I'd been aware of race in Hawai'i, knowing that no matter how long I stayed or how much language or culture I learned I would never be as local as Arnold would be just by stepping off the plane; that bruddah would speak pidgin to Arnold even though he didn't understand and even though I was standing right next to him, replying. 

And then I thought about white privilege: I'd never had to feel or been made to feel a sense of displacement in my hometown like Arnold had, but more than that, growing up white in Benton County, Indiana, meant that I got to think about race differently than my friends of color, of whatever color. How that meant that I didn't have to think about race at all. I remembered watching my ex Gabriel be stalked around a store in the mall in downtown Columbus and think "Holy shit, that really happens!" How I would hear a jackass in a bar tell my Wisconsin-born Asian friend that his English is really good and think, "Holy shit, people really say that!"  How my ex- Joe, after asking about a restaurant shortly after moving to Georgia, was told by a black neighbor that, "No, 'we' don't go there," as she rubbed an index finger over the skin of her arm.  

So I don't get to be smug - or to be anything - about how someone else feels in his or her own skin, and I'm embarrassed that I was.

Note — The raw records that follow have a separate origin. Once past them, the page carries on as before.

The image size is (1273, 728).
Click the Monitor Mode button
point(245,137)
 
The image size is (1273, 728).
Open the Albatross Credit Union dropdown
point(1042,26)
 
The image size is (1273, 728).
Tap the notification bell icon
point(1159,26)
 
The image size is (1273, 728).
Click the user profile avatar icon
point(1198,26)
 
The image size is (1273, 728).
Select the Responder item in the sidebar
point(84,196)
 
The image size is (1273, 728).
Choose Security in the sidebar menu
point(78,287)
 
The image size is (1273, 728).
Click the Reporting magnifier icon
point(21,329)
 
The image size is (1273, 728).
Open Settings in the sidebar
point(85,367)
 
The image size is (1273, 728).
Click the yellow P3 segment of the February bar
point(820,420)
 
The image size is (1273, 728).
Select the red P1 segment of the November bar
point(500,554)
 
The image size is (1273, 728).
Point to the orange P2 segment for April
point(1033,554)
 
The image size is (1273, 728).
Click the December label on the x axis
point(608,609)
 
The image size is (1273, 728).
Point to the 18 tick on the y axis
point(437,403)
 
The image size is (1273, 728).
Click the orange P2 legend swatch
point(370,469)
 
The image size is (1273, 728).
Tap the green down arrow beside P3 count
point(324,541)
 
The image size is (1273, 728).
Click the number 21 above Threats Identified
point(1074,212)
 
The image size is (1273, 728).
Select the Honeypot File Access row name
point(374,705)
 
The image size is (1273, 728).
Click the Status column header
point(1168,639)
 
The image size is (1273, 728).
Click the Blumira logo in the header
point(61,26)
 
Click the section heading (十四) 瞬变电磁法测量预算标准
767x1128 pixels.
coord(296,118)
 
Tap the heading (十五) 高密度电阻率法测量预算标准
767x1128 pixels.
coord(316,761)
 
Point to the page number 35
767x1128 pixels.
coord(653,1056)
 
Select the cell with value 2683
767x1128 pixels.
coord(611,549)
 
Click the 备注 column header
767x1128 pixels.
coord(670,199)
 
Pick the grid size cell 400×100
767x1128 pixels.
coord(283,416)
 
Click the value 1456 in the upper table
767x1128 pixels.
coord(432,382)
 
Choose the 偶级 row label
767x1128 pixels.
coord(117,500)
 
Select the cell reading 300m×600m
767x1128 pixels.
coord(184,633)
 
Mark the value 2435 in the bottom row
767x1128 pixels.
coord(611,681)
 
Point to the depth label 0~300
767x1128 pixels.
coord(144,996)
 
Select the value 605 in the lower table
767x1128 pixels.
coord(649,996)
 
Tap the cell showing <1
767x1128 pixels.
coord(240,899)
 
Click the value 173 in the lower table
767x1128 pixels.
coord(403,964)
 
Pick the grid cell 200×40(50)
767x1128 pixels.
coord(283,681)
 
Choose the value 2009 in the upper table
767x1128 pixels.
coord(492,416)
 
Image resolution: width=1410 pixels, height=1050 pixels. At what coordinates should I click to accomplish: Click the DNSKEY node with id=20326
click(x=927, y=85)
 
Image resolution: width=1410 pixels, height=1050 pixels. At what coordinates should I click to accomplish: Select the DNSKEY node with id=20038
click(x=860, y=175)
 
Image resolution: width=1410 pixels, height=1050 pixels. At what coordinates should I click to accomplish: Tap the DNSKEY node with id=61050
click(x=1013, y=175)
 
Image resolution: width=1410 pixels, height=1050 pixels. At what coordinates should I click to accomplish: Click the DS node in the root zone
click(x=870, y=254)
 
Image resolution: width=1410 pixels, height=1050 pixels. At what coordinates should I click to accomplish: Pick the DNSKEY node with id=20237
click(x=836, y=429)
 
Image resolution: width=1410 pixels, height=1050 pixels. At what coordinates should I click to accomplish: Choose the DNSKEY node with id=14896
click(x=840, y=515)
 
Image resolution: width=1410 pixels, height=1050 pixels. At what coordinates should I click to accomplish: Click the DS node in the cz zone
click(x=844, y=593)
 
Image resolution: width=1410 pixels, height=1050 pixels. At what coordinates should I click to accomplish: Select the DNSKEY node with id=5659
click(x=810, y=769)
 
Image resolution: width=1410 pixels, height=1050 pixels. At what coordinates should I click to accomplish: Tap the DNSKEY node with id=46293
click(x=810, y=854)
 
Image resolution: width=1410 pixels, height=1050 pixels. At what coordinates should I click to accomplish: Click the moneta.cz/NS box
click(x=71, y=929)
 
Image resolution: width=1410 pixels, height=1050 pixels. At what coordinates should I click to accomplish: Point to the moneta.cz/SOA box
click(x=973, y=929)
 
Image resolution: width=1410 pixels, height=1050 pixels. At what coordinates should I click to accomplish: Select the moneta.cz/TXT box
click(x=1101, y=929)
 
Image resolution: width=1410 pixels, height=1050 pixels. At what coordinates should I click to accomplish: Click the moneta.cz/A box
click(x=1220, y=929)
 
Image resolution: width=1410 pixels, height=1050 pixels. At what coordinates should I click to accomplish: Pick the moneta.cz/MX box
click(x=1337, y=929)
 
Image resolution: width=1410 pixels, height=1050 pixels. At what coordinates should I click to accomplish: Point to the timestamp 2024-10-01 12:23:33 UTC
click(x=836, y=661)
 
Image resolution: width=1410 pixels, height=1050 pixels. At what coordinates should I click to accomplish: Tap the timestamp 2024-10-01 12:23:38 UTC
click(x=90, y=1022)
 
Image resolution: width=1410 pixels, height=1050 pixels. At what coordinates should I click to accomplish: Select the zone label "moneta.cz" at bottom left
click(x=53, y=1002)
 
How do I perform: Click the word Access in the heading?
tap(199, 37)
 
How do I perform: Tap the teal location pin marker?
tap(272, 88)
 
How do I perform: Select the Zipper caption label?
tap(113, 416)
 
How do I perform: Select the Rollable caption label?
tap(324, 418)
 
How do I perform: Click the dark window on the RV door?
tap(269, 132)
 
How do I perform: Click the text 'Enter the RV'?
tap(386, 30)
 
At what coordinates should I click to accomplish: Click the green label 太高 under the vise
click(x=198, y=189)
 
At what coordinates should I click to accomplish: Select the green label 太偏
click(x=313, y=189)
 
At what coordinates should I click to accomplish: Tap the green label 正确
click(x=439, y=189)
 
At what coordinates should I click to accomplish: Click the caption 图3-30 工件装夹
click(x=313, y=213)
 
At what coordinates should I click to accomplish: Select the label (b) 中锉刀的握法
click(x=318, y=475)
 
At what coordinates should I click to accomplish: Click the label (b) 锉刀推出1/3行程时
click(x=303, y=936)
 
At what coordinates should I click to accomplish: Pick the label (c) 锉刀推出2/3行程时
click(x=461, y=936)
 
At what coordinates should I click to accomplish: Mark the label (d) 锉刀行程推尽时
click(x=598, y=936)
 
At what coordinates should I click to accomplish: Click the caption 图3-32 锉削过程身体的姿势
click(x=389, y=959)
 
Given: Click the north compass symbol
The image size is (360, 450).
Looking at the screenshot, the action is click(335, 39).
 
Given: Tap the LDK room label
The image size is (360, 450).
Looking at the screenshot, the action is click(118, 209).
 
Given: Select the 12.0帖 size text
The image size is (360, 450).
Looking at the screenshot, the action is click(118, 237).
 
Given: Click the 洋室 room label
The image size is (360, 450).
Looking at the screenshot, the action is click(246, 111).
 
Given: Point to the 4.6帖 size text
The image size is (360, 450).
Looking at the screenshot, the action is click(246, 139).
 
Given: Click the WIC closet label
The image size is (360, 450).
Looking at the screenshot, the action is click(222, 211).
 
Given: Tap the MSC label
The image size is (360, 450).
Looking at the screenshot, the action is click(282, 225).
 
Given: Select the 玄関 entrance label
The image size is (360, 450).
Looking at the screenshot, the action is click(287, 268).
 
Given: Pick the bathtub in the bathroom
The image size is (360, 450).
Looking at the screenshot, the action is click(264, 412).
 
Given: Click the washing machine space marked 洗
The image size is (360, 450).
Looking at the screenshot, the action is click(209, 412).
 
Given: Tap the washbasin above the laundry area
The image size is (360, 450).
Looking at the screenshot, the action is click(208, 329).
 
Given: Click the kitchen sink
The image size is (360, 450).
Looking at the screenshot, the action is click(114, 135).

But I've thought of Arnold's comment in another way since I've moved from the Bay Area back to SoCal. I hadn't realized that I'd never felt as comfortable in my own skin as when I lived in San Francisco until I'd left it. I was queer in a place where queerness was unremarkable and nothing that needed be commented on - queerness just was. Perhaps like being Asian just was for Arnold in Hawai`i. Like being white in Benton County just was, or being Japanese in Nagoya. I hated the weather in San Francisco, and the prices, and the insufferable smugness that techies can mount. (Yes, we get it, you're really, really special.) I hated walking over that goddamn cliff every night to go to the gym. I hated running my furnace every night in June, July and August. (And careful BLC readers may remember how I hated Palo Alto.) 

But even though I only lived in The City for a year, I grew accustomed to a baseline of queerness. I didn't have to do the work that needs to be done in other places; I didn't need to do the daily coming out, educating and revealing straight privilege that other places may require. I got very comfortable. Not everywhere in The City - I have queer friends who won't go to the Marina, and I was gay bashed by two guys in SoMa and had the bruised ribs to show for it, so I am not saying it's perfect, by any stretch. But in my daily life I was surrounded by queerness and I was the beneficiary of the consciousness-raising of all of the brave queer folk who came before me, and of the commitment to real equality by innumerable allies. I grew to love San Francisco as a special place that felt queerly homey that I didn't fully appreciate until I'd left. 

So I'm sorry that it took me a while, Arnold, but all these years later I'm finally starting to get it - what that feeling of being at home in your skin feels like. And I'll look forward to getting it back.